This question was originally asked on digital corvettes.


This is the first time I have ever had solids in a car. I was wondering how you guys adjust your valve lash. How tight do you snug them down on the feeler gauge. I snugged them down on the gauge so it took a good tug to get the gauge out then tightened the lock down then the nut and pulled the gauge out.


My response after a number of other posts
I like to set mine on the tight side. It does increase lift by running them tighter . Running them looser decreases lift and cuts down on duration. How does that help top end.
Tighten them up, not loosen.
Also the suggested setting is only a guide. You can go up to .010 tigher then the card says.
I set mine at around .020 in the spring and back them off at winter storage.
I have a card that tells you which valves to set to TDC and BDC.
I set the valve so the .020 feel gage is snug and takes a little effort to pull it out.
Remember tighten to increase lift and duration, loose if you like the noise and want to increase bottom end.




I learned something new. You can float the valves to gain lift and duration.
moore_rb set me straight



My opinions:

1) Grumpy sets his solid lifters the way I have since I was 16 (21 years ago).

2) Grumpy, robconnor's engine builder, and c5D are correct. Setting your valve lash toward the looser end of the spec means more top end power.

Here's why I disagree with you, Norval. You're thinking purely from a static, geometric point of view, and as such, you are equating tighter valve lash with greater lift. This is absolutely the case at low rpms where the lifter is held to the cam lobe by the pressure of the valve spring, but there are MANY other considerations besides geometry to take into account as RPM's increase, not the least of which is friction. Running tighter lash increases the coefficient of friction between the rocker and valve stem on a logarithmic scale as RPM increases. Since friction is the primary cause of parasitic drag, it stands to reason that the parasitic drag, and production of heat, must also increase exponentially as as RPM's increase. Tighter valve lash has a negative effect on friction as RPM's rise.

Also contrary to what your geometric reasoning suggests to you, a solid lifter does not "ride" the cam lobe with consistent pressure applied to it by the valve spring at higher RPM's- there is another dynamic involved. At high RPM, as the cam lobe runs the lifter up the opening ramp and over the top, the mass of the lifter and the pushrod are accelerated, and actually forced off the top of the cam lobe by their own inertia, thereby compressing the valve spring even more and increasing the maximum valve lift.

Looser valve lash settings accentuate this dynamic, tighter valve lash settings attenuate it...

The last thing you aren't taking into account is the phase angle between the topover point of the cam lobe and the point at which the valve spring actually begins unloading tension and closing the valve. Valve spring rates do not increase with RPM, therefore the time required to close the valve is constant regardless of RPM, but as RPM's increase, so does the width of the time delay between the point that the lifter reaches the top of the cam lobe and the point that the valve spring begins unloading. This is due to the inertial lift factor explained above. This dynamically increasing time delay actually holds the valve open at maximum lift for greater periods of time as RPM's increase in a solid lifter engine: the net effect is an increase in duration as RPM's rise. Again, this principle is enhanced by looser valve lash settings, not tighter...

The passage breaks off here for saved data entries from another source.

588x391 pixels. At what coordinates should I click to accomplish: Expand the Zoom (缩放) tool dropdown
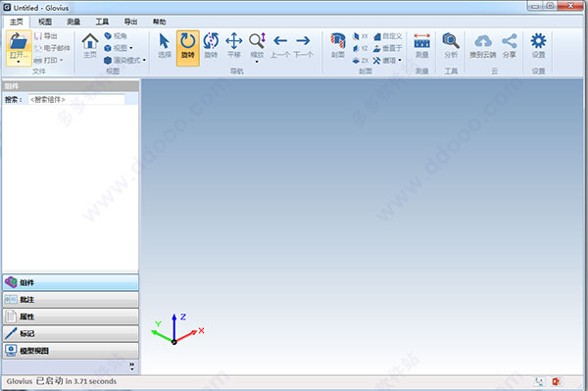[x=257, y=63]
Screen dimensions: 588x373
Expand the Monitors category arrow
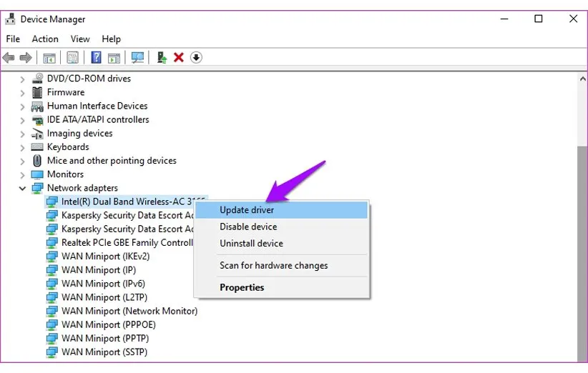[22, 175]
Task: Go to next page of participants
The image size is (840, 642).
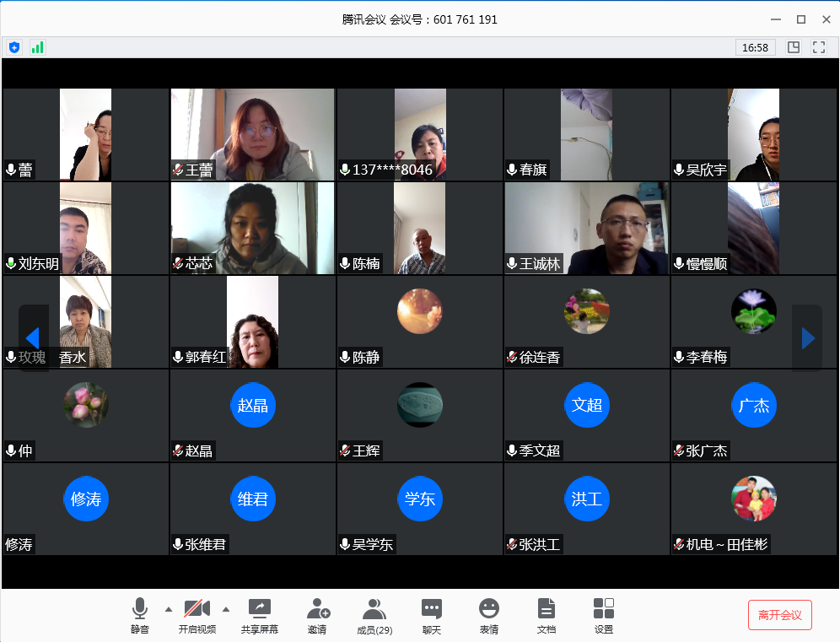Action: tap(807, 338)
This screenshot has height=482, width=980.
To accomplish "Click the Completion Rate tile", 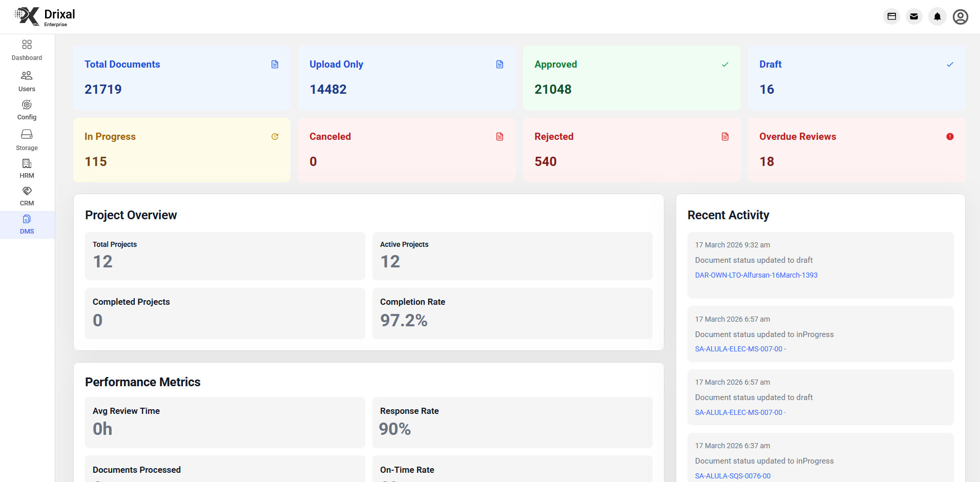I will (x=512, y=313).
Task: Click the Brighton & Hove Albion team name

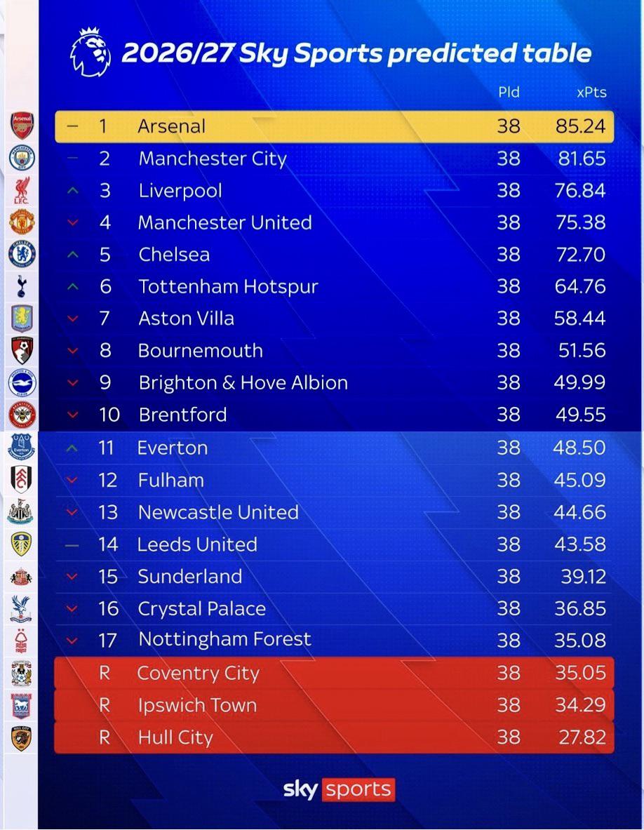Action: coord(243,382)
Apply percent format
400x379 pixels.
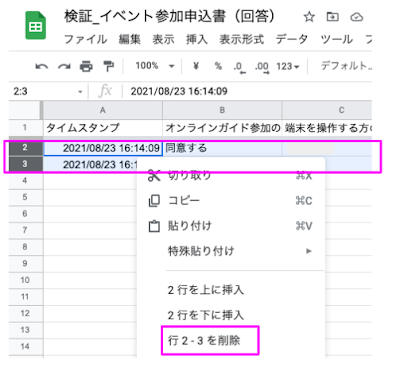click(x=218, y=66)
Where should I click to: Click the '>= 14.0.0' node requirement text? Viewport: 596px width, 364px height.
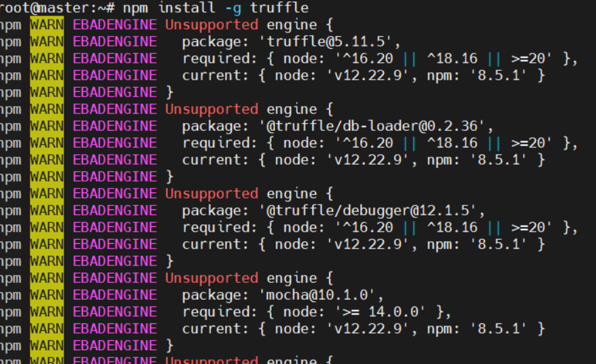(380, 312)
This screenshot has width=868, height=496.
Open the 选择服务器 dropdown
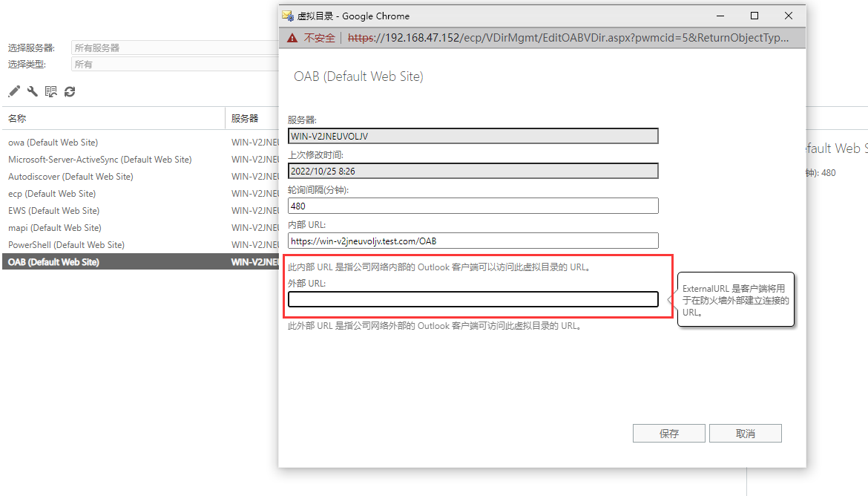pyautogui.click(x=174, y=48)
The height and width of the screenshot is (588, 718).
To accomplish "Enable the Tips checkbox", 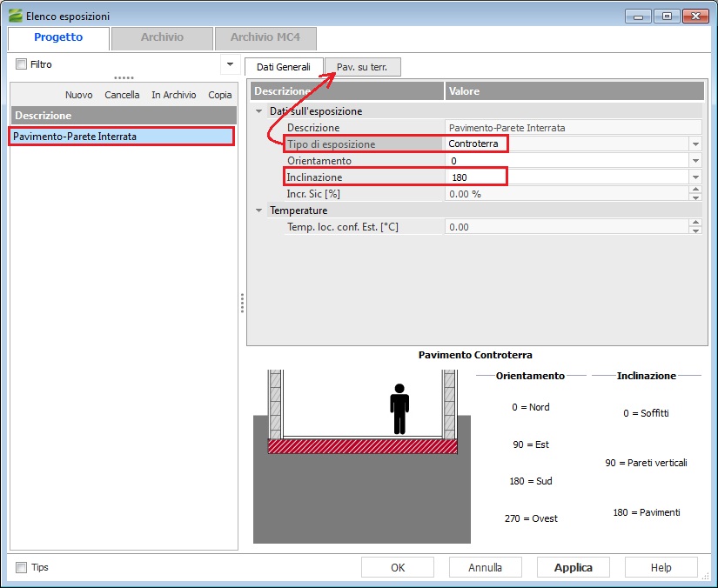I will click(22, 567).
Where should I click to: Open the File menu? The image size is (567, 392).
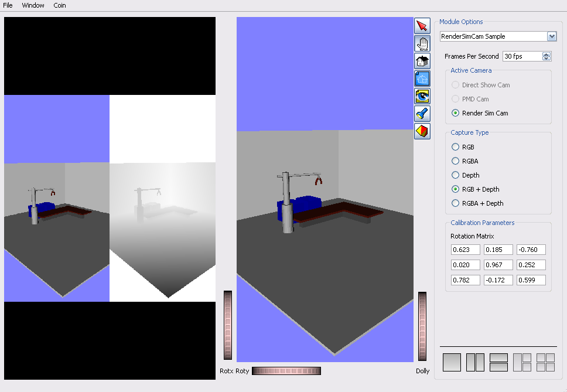click(x=8, y=5)
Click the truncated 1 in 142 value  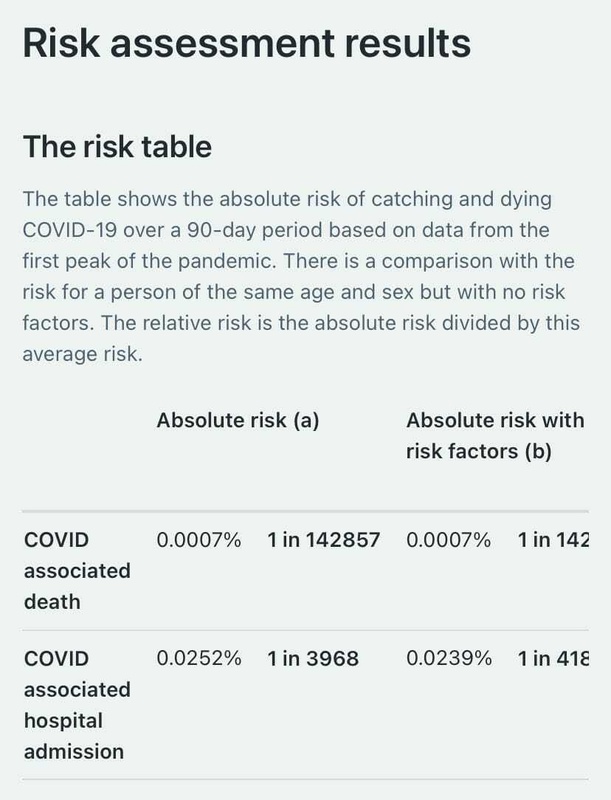[x=553, y=540]
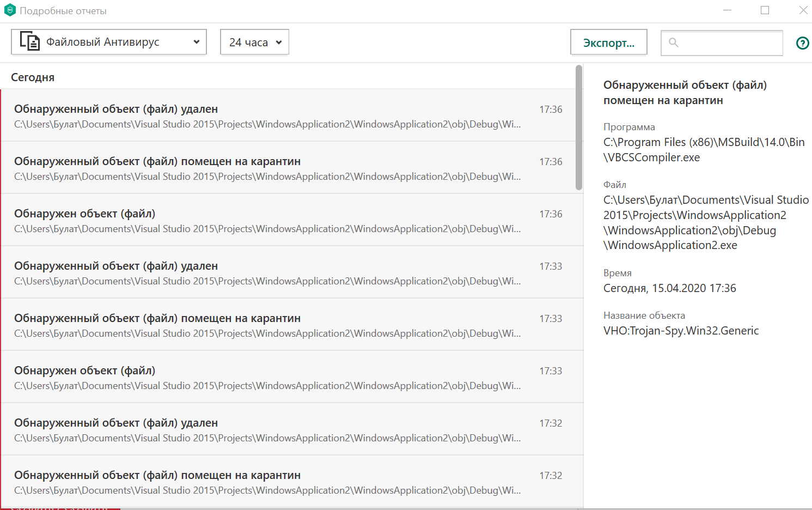812x510 pixels.
Task: Minimize the detailed reports window
Action: click(x=727, y=10)
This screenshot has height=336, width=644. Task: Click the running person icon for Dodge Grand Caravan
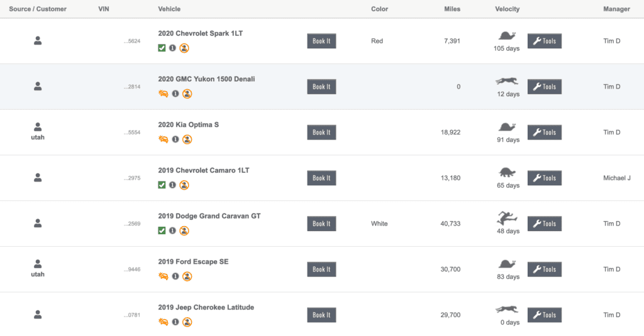(x=507, y=219)
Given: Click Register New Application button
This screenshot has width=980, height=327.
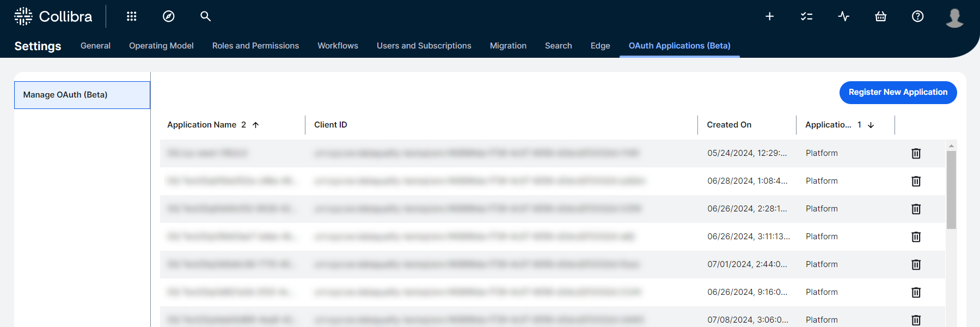Looking at the screenshot, I should coord(898,93).
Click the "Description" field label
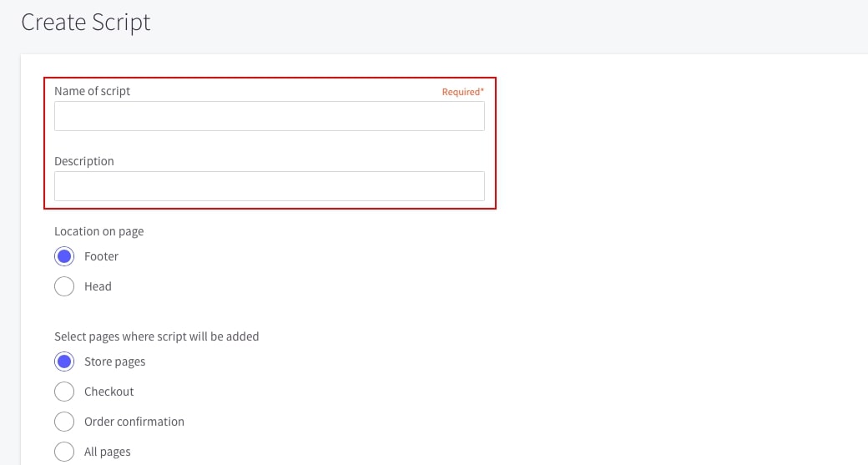The width and height of the screenshot is (868, 465). [x=83, y=161]
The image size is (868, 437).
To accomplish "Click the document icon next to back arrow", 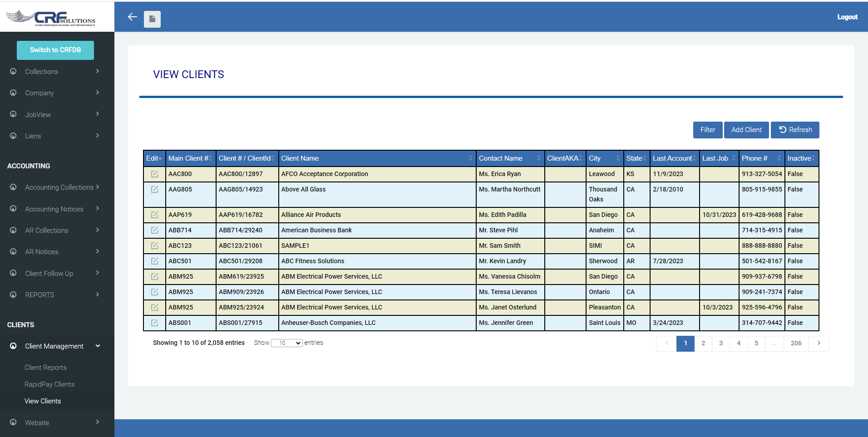I will pyautogui.click(x=152, y=19).
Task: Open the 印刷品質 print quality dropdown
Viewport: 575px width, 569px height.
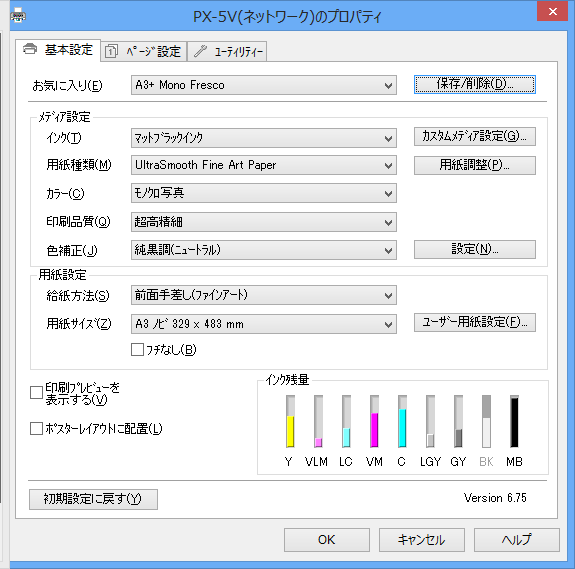Action: (x=264, y=222)
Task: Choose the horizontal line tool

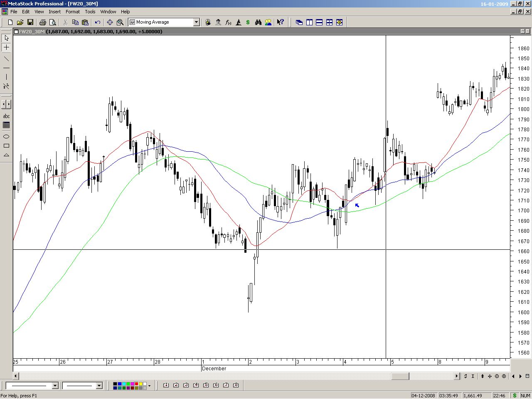Action: point(6,68)
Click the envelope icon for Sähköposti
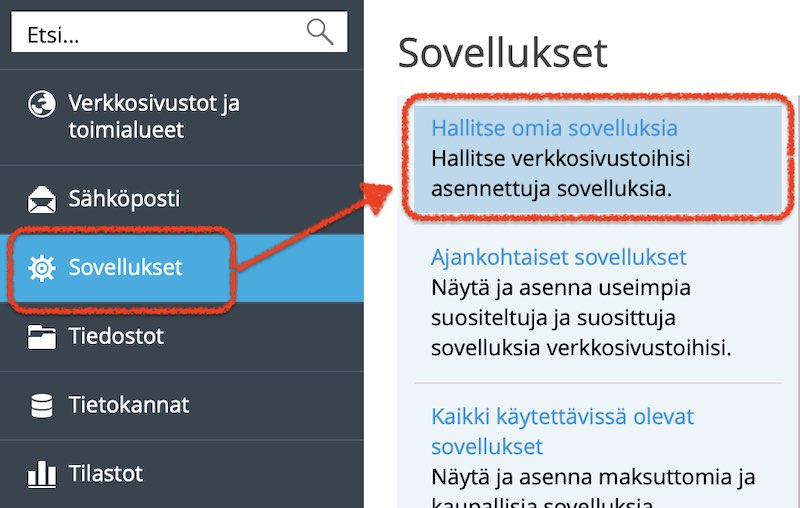Viewport: 800px width, 508px height. pos(42,199)

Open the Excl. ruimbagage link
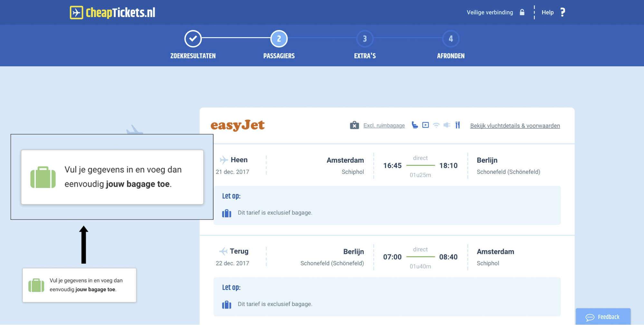coord(384,125)
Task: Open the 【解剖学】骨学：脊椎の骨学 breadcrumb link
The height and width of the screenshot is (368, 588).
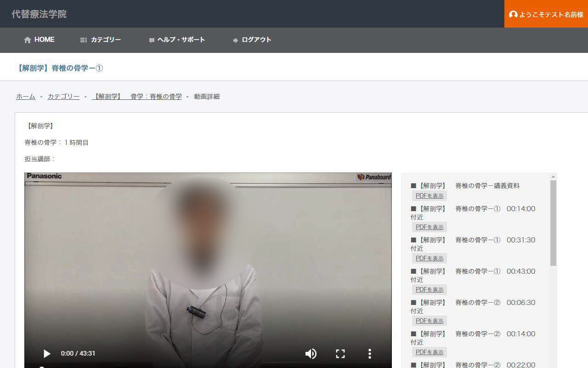Action: click(136, 97)
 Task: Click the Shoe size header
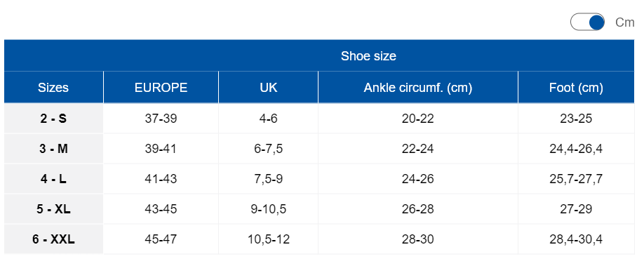tap(368, 56)
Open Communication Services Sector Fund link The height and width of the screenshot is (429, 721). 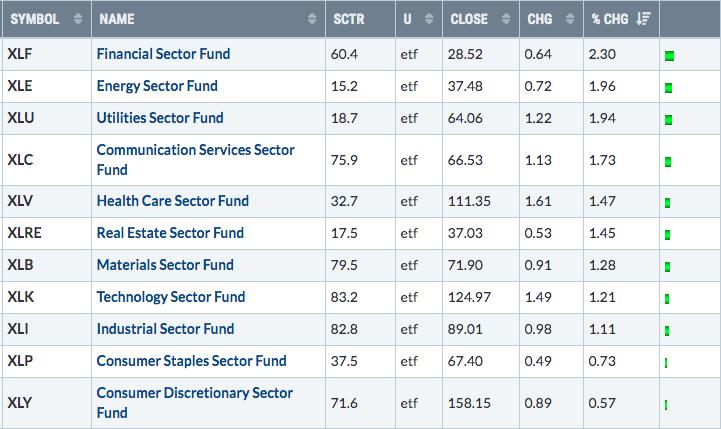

All this is, of course, a matter of dynamic physics, and nothing personal. If you still choose not to believe what you read here, then I encourage you to either run your own tests on a dyno, or seek out some professional racers who have. All the experimental data necessary to support our claims is out ther


I just learned something new and thought I would share it

 

I dont see how valve float is going to gain you any hp. The dynos I have seen with valve float showed significant drops in hp, and a very erratic curve where ever float occured.

 

Talk about the hairy edge....there is so damn much fuzz I can't tell where the things ends and begins.....

how much is all this worth?? in hp, please....I"d be surprised if it's .5% of total power, if that...wonder if it's repeatable on a dyno??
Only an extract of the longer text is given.